Data extracted from a collection ▸
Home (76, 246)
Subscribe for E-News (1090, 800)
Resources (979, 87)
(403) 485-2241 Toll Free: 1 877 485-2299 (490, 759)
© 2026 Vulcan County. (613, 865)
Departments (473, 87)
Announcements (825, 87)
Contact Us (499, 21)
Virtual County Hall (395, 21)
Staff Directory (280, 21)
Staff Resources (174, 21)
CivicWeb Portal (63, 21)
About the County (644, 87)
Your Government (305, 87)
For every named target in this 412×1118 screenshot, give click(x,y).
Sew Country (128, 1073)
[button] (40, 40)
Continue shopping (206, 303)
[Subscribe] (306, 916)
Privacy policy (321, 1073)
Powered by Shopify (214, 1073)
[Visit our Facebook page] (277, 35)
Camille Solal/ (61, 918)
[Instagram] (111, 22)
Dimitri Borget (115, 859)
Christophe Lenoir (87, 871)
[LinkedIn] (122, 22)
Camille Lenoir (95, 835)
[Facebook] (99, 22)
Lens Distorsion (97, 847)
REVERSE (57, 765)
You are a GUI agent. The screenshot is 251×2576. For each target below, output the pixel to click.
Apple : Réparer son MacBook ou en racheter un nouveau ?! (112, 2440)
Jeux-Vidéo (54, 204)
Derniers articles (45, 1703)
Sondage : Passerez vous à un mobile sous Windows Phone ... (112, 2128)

INSTRUCTIONS TO FOLLOW ▸ For this task, write out exactly the lines of the entries above, starting at the line with "Contact Us (499, 21)" and ending at the line with "REVERSE (57, 765)", both included, and no others.

EXERCISE ANSWER ▸
Contact Us (499, 21)
Virtual County Hall (395, 21)
Staff Directory (280, 21)
Staff Resources (174, 21)
CivicWeb Portal (63, 21)
About the County (644, 87)
Your Government (305, 87)
For every named target in this 412×1118 screenshot, give click(x,y).
Sew Country (128, 1073)
[button] (40, 40)
Continue shopping (206, 303)
[Subscribe] (306, 916)
Privacy policy (321, 1073)
Powered by Shopify (214, 1073)
[Visit our Facebook page] (277, 35)
Camille Solal/ (61, 918)
[Instagram] (111, 22)
Dimitri Borget (115, 859)
Christophe Lenoir (87, 871)
[LinkedIn] (122, 22)
Camille Lenoir (95, 835)
[Facebook] (99, 22)
Lens Distorsion (97, 847)
REVERSE (57, 765)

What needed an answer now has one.